Input for this task
# # # # #
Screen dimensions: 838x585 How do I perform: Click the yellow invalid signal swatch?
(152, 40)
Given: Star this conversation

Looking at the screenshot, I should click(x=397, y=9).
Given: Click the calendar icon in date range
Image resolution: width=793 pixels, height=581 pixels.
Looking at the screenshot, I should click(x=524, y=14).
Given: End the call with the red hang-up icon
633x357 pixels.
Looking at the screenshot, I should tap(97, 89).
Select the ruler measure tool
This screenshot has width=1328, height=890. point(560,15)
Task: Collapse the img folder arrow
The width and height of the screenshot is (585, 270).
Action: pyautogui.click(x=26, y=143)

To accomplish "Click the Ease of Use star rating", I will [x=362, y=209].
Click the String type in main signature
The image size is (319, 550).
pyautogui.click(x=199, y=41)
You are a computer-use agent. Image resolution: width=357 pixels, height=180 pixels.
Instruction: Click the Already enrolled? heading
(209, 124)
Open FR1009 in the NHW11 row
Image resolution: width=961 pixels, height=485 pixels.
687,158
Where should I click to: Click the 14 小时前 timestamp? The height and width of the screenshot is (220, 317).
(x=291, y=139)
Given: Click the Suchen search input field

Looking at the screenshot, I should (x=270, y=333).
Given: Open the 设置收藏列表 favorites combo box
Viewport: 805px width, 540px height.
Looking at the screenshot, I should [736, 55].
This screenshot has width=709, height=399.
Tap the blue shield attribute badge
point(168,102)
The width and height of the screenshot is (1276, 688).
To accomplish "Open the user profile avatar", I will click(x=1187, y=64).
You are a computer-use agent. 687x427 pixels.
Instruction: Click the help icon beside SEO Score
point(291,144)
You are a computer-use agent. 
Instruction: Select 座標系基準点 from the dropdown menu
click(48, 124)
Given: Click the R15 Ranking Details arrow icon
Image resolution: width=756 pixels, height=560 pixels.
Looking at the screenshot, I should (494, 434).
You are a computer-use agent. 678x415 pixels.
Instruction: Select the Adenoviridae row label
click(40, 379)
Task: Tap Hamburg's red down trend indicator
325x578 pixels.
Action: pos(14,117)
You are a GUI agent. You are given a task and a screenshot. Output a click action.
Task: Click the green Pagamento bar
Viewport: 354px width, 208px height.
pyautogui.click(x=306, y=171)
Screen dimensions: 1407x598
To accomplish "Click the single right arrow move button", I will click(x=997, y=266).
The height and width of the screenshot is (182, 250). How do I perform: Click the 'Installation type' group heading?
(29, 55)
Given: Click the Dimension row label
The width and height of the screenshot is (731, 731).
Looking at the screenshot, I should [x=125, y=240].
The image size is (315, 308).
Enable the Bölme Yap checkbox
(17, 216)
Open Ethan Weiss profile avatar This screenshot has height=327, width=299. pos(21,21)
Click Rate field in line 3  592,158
# # # # #
Problem to work on
Each line from the top of the entries above through the line containing "You are a computer-use agent. 678x415 pixels." must be transcribed exactly, and no other line may appear.

Expected answer
Screen dimensions: 838x585 How do I perform: Click the yellow invalid signal swatch?
(152, 40)
Given: Star this conversation

Looking at the screenshot, I should click(x=397, y=9).
Given: Click the calendar icon in date range
Image resolution: width=793 pixels, height=581 pixels.
Looking at the screenshot, I should click(x=524, y=14).
Given: End the call with the red hang-up icon
633x357 pixels.
Looking at the screenshot, I should tap(97, 89).
Select the ruler measure tool
This screenshot has width=1328, height=890. point(560,15)
Task: Collapse the img folder arrow
The width and height of the screenshot is (585, 270).
Action: pyautogui.click(x=26, y=143)

To accomplish "Click the Ease of Use star rating", I will [x=362, y=209].
Click the String type in main signature
The image size is (319, 550).
pyautogui.click(x=199, y=41)
You are a computer-use agent. Image resolution: width=357 pixels, height=180 pixels.
Instruction: Click the Already enrolled? heading
(209, 124)
Open FR1009 in the NHW11 row
Image resolution: width=961 pixels, height=485 pixels.
687,158
Where should I click to: Click the 14 小时前 timestamp? The height and width of the screenshot is (220, 317).
(x=291, y=139)
Given: Click the Suchen search input field

Looking at the screenshot, I should (x=270, y=333).
Given: Open the 设置收藏列表 favorites combo box
Viewport: 805px width, 540px height.
Looking at the screenshot, I should [736, 55].
This screenshot has width=709, height=399.
Tap the blue shield attribute badge
point(168,102)
The width and height of the screenshot is (1276, 688).
To accomplish "Open the user profile avatar", I will click(x=1187, y=64).
You are a computer-use agent. 687x427 pixels.
Instruction: Click the help icon beside SEO Score
point(291,144)
You are a computer-use agent. 
Instruction: Select 座標系基準点 from the dropdown menu
click(48, 124)
Given: Click the R15 Ranking Details arrow icon
Image resolution: width=756 pixels, height=560 pixels.
Looking at the screenshot, I should (494, 434).
You are a computer-use agent. 678x415 pixels.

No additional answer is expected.